» WHAT THE TASK ASKS: In the text on writing dialog, which of the three things to consider gets the least attention in most how-to-write books?

» SELECTED EXTRACT:
-- BEGIN --
There are three things to consider when writing dialog: what is said, how it is said, and what the people in the conversation are doing while something is being said. Of the three, the one that seems to get the least attention in most how-to-write books is the first one: what is said, or content. The assumption seems to be that the content – the stuff that the characters are talking about – is too individual, too tied to the specific scene or story or character, to make any useful writing comments about.
And yet the content of dialog is really the most critical part. Conversations are about something, something that is of interest to the people involved (and, presumably, to the reader). What people talk about tells you something about them (five minutes of listening to people at the next table in a coffee shop or airport lounge will demonstrate this). It is therefore unsurprising that readers will react differently to three characters engaged in a discussion of the previous night’s major league baseball game than to three characters discussing how best to dispose of a recently-deceased body.
Part of the reason the content of a dialog passage gets so little attention is that much of the content is tied to the story. The reader is not eavesdropping on random conversations on a bus; he/she is reading a novel (or short story) in which most of the conversations are relevant to the story in some way. The hero has not bumped into the blacksmith by accident (which might, in real life, result in a conversation about the weather, sports, and how’s the family); the hero has sought out the blacksmith in order to get his chain mail repaired.
-- END --
» SUPPLIED DATA:
-- BEGIN --
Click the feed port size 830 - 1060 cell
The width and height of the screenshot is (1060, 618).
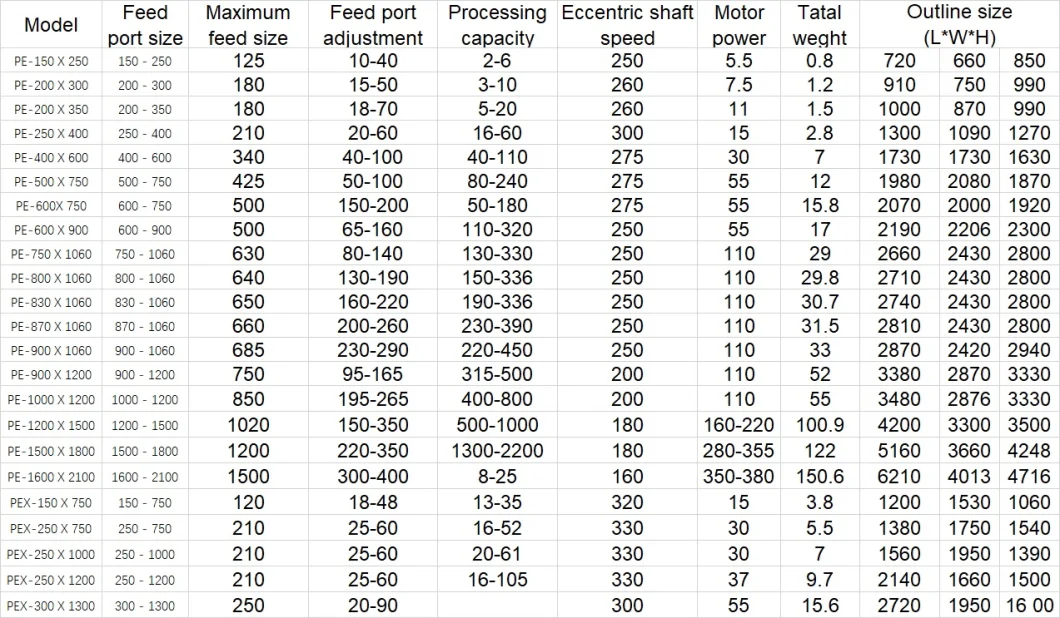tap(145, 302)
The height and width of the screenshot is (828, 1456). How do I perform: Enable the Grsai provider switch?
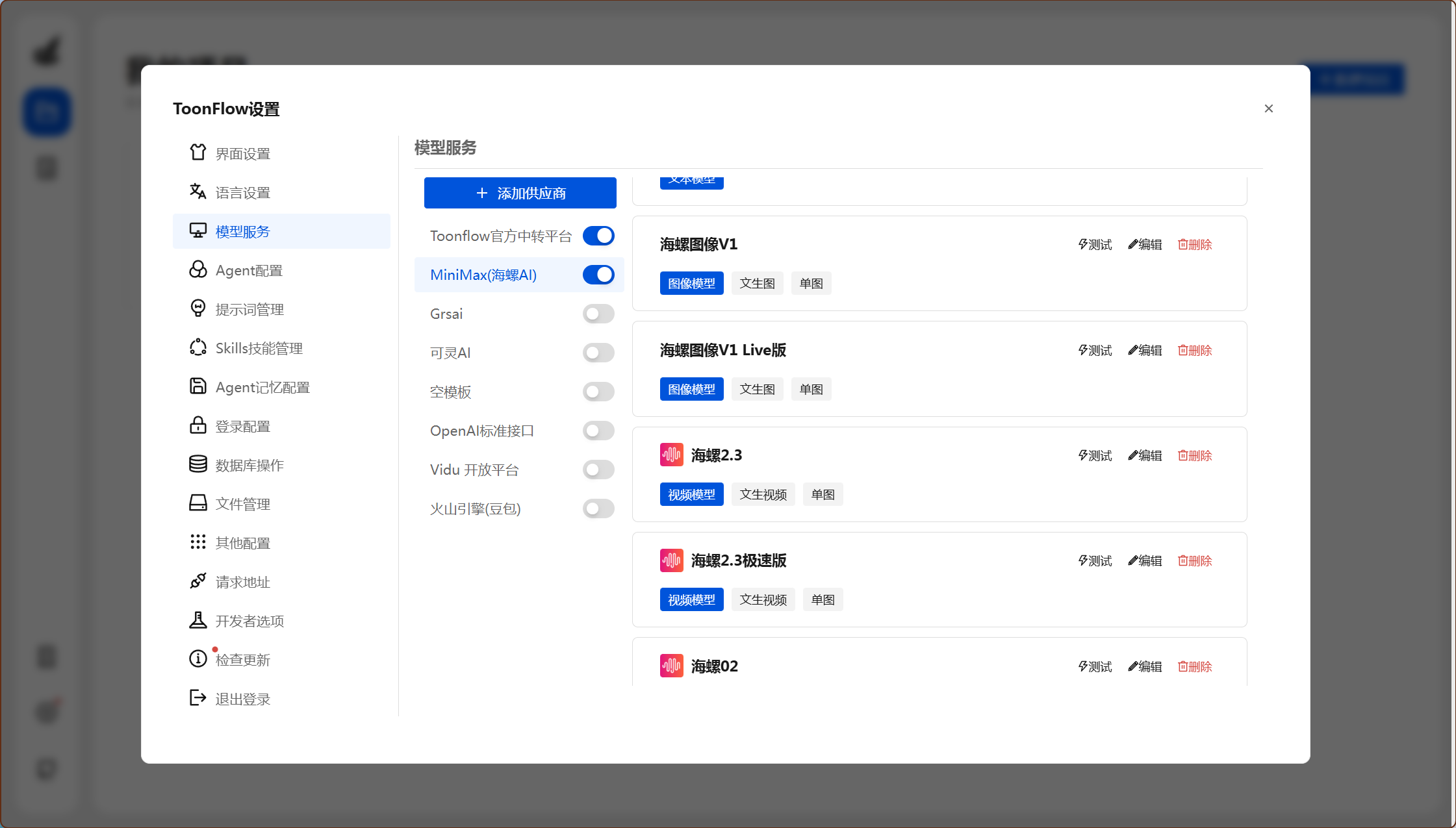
-- END --
» EXPECTED ANSWER: What is said, meaning the content of the dialog.